◆ ASSIGNMENT ◆
Set down the data below exactly; pictures stay out.
══════════
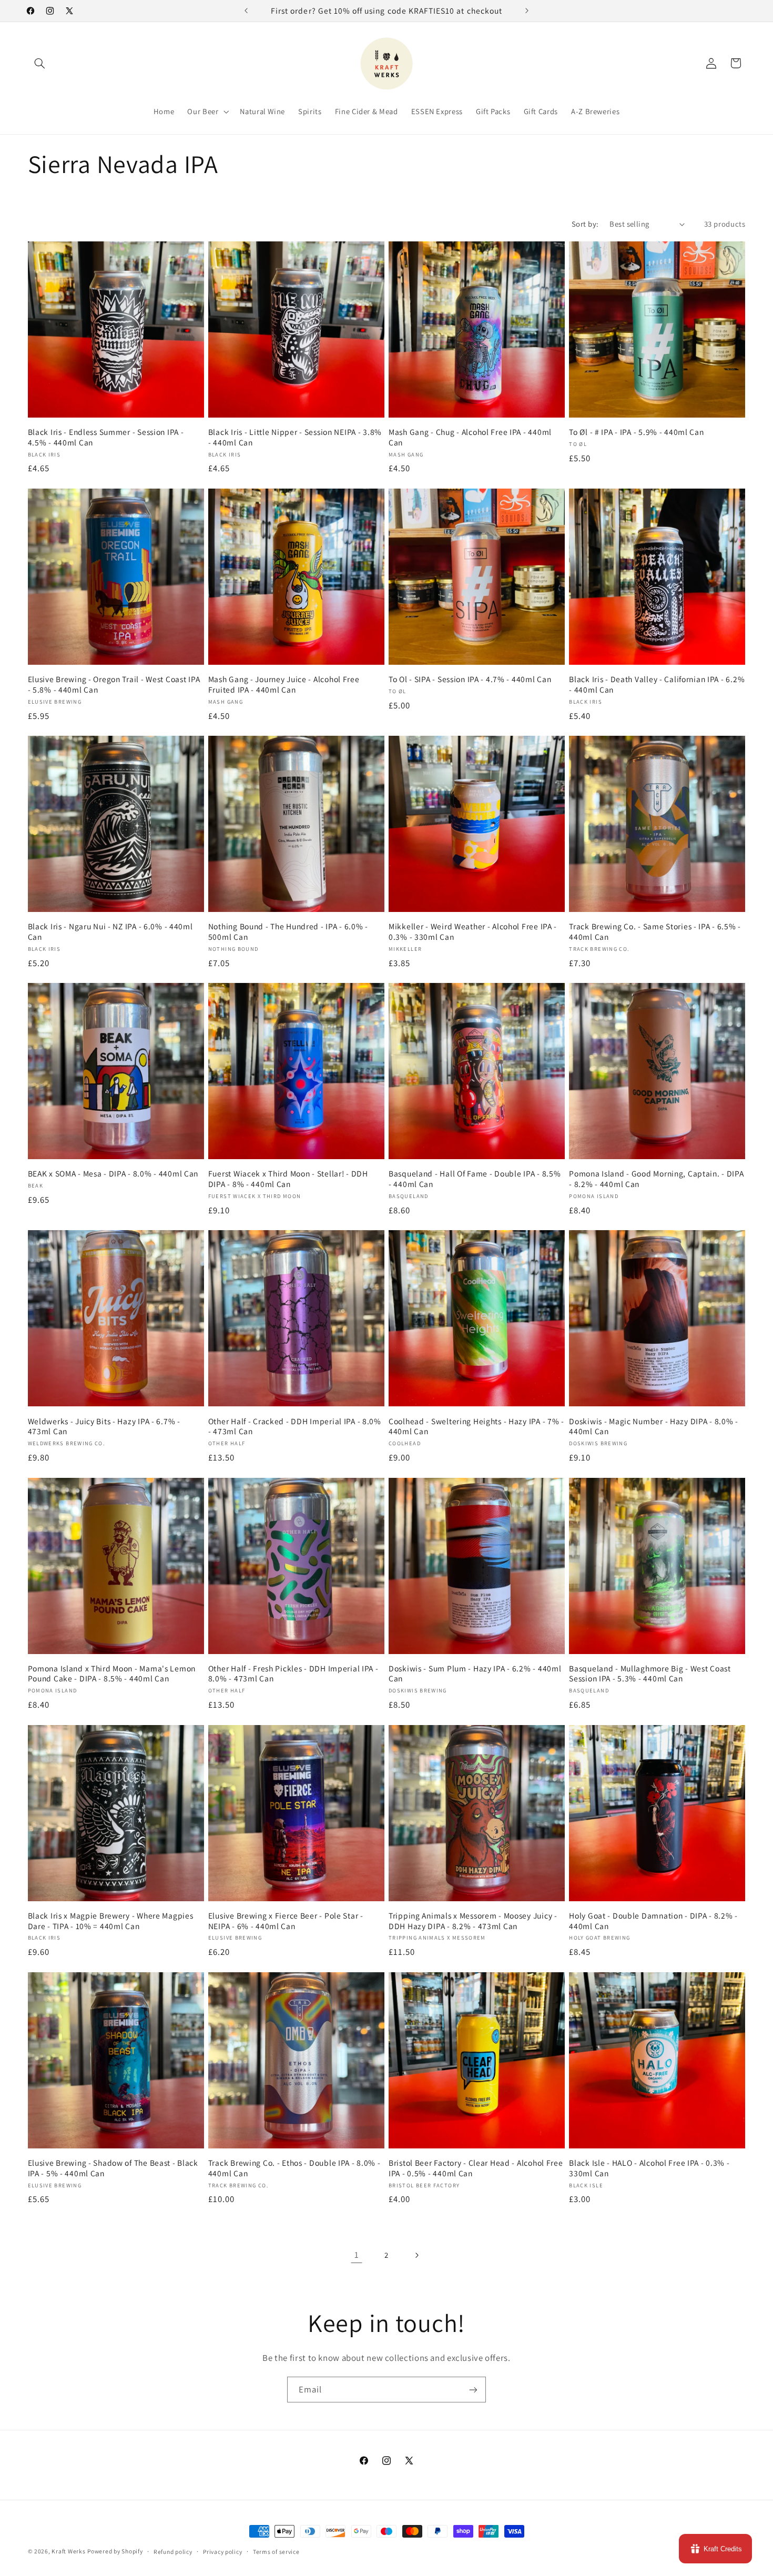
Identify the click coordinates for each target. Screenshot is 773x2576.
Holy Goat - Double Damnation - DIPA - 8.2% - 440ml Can (653, 1921)
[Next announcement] (526, 10)
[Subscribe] (473, 2389)
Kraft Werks (68, 2551)
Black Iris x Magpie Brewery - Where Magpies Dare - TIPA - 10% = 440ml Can (111, 1921)
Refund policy (173, 2551)
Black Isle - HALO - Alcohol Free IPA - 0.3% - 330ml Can (649, 2168)
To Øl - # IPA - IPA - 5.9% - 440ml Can (636, 432)
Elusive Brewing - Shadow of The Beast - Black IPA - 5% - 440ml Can (113, 2168)
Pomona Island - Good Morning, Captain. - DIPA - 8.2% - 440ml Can (656, 1179)
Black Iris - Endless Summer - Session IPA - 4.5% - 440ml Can (106, 437)
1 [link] (356, 2254)
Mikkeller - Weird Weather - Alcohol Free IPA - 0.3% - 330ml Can (473, 931)
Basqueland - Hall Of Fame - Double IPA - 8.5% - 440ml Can (475, 1179)
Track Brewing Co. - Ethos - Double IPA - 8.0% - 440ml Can (294, 2168)
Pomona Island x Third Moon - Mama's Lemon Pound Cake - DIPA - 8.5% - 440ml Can (112, 1674)
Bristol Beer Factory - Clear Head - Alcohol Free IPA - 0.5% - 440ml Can (476, 2168)
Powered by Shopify (115, 2551)
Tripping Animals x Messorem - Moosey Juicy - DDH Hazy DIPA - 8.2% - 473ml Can (473, 1921)
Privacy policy (222, 2551)
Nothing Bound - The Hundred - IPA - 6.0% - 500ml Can (288, 931)
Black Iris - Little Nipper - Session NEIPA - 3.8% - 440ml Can (295, 437)
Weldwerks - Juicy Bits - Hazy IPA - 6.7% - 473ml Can (104, 1426)
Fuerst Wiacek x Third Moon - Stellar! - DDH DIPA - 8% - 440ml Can (288, 1179)
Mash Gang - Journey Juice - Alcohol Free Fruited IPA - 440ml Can (284, 684)
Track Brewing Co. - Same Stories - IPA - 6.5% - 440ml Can (655, 931)
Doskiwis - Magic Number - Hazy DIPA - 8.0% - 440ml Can (653, 1426)
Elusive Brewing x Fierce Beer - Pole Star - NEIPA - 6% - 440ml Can (285, 1921)
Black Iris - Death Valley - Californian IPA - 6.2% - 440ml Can (657, 684)
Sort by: (585, 224)
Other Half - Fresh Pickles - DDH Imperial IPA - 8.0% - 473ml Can (293, 1674)
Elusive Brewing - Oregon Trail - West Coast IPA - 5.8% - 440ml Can (114, 684)
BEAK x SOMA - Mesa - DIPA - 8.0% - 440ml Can (113, 1174)
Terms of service (276, 2551)
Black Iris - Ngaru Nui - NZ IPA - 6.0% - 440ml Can (110, 931)
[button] (40, 63)
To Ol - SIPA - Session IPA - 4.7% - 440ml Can (470, 679)
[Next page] (416, 2255)
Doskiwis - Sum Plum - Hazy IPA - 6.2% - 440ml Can (475, 1674)
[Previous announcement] (246, 10)
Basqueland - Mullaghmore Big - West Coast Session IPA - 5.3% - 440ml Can (650, 1674)
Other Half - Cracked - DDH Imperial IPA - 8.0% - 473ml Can (294, 1426)
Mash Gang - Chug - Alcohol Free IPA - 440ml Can (470, 437)
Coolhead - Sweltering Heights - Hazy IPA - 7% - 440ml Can (476, 1426)
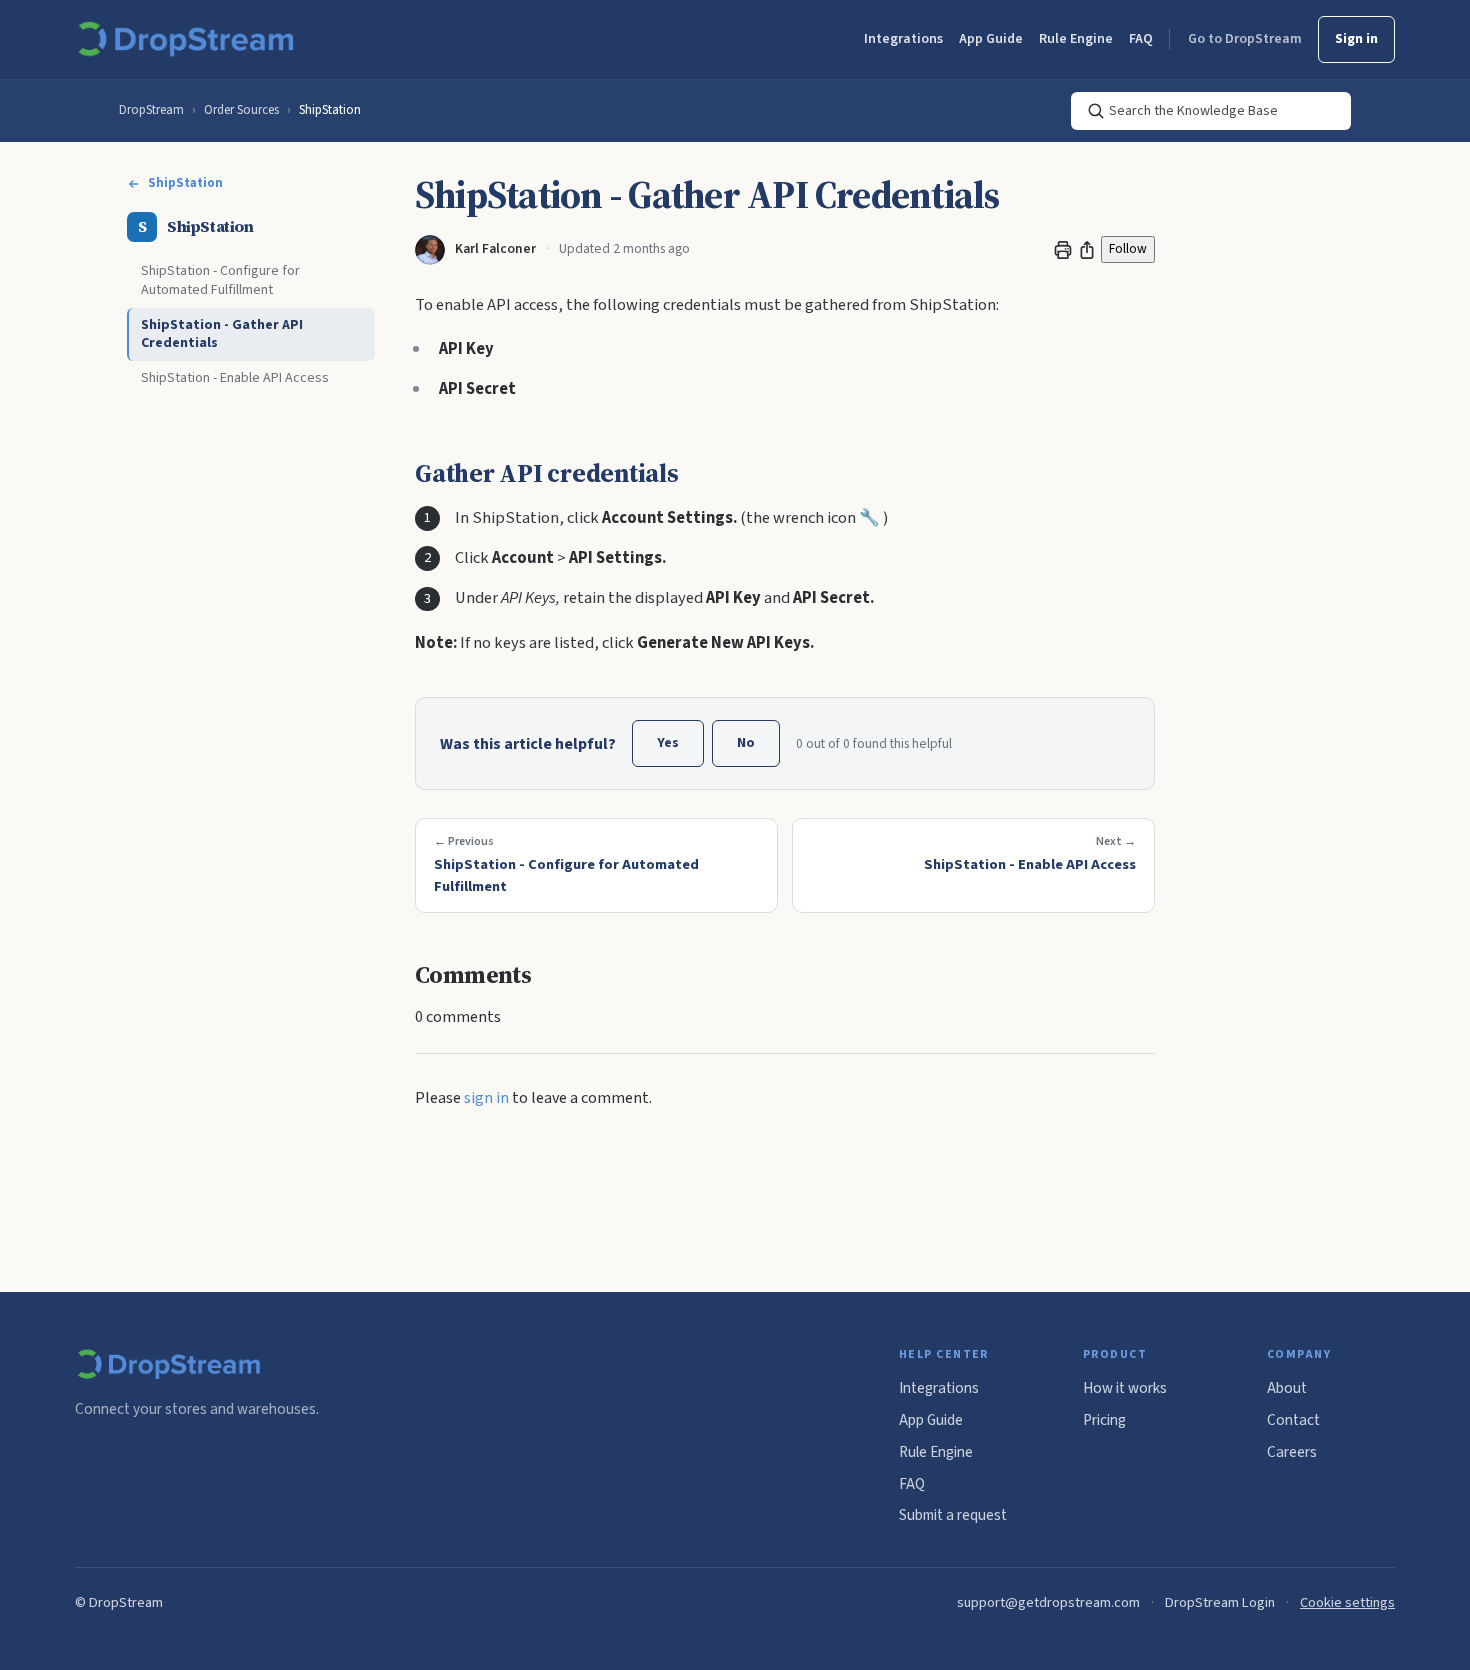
══════════
◆ ANSWER SPACE ◆
Identify the click coordinates for each target. Screenshot is 773x2576.
Holy Goat - Double Damnation - DIPA - 8.2% - 440ml Can (653, 1921)
[Next announcement] (526, 10)
[Subscribe] (473, 2389)
Kraft Werks (68, 2551)
Black Iris x Magpie Brewery - Where Magpies Dare - TIPA - 10% = 440ml Can (111, 1921)
Refund policy (173, 2551)
Black Isle - HALO - Alcohol Free IPA - 0.3% - 330ml Can (649, 2168)
To Øl - # IPA - IPA - 5.9% - 440ml Can (636, 432)
Elusive Brewing - Shadow of The Beast - Black IPA - 5% - 440ml Can (113, 2168)
Pomona Island - Good Morning, Captain. - DIPA - 8.2% - 440ml Can (656, 1179)
Black Iris - Endless Summer - Session IPA - 4.5% - 440ml Can (106, 437)
1 [link] (356, 2254)
Mikkeller - Weird Weather - Alcohol Free IPA - 0.3% - 330ml Can (473, 931)
Basqueland - Hall Of Fame - Double IPA - 8.5% - 440ml Can (475, 1179)
Track Brewing Co. - Ethos - Double IPA - 8.0% - 440ml Can (294, 2168)
Pomona Island x Third Moon - Mama's Lemon Pound Cake - DIPA - 8.5% - 440ml Can (112, 1674)
Bristol Beer Factory - Clear Head - Alcohol Free IPA - 0.5% - 440ml Can (476, 2168)
Powered by Shopify (115, 2551)
Tripping Animals x Messorem - Moosey Juicy - DDH Hazy DIPA - 8.2% - 473ml Can (473, 1921)
Privacy policy (222, 2551)
Nothing Bound - The Hundred - IPA - 6.0% - 500ml Can (288, 931)
Black Iris - Little Nipper - Session NEIPA - 3.8% - 440ml Can (295, 437)
Weldwerks - Juicy Bits - Hazy IPA - 6.7% - 473ml Can (104, 1426)
Fuerst Wiacek x Third Moon - Stellar! - DDH DIPA - 8% - 440ml Can (288, 1179)
Mash Gang - Journey Juice - Alcohol Free Fruited IPA - 440ml Can (284, 684)
Track Brewing Co. - Same Stories - IPA - 6.5% - 440ml Can (655, 931)
Doskiwis - Magic Number - Hazy DIPA - 8.0% - 440ml Can (653, 1426)
Elusive Brewing x Fierce Beer - Pole Star - NEIPA - 6% - 440ml Can (285, 1921)
Black Iris - Death Valley - Californian IPA - 6.2% - 440ml Can (657, 684)
Sort by: (585, 224)
Other Half - Fresh Pickles - DDH Imperial IPA - 8.0% - 473ml Can (293, 1674)
Elusive Brewing - Oregon Trail - West Coast IPA - 5.8% - 440ml Can (114, 684)
BEAK x SOMA - Mesa - DIPA - 8.0% - 440ml Can (113, 1174)
Terms of service (276, 2551)
Black Iris - Ngaru Nui - NZ IPA - 6.0% - 440ml Can (110, 931)
[button] (40, 63)
To Ol - SIPA - Session IPA - 4.7% - 440ml Can (470, 679)
[Next page] (416, 2255)
Doskiwis - Sum Plum - Hazy IPA - 6.2% - 440ml Can (475, 1674)
[Previous announcement] (246, 10)
Basqueland - Mullaghmore Big - West Coast Session IPA - 5.3% - 440ml Can (650, 1674)
Other Half - Cracked - DDH Imperial IPA - 8.0% - 473ml Can (294, 1426)
Mash Gang - Chug - Alcohol Free IPA - 440ml Can (470, 437)
Coolhead - Sweltering Heights - Hazy IPA - 7% - 440ml Can (476, 1426)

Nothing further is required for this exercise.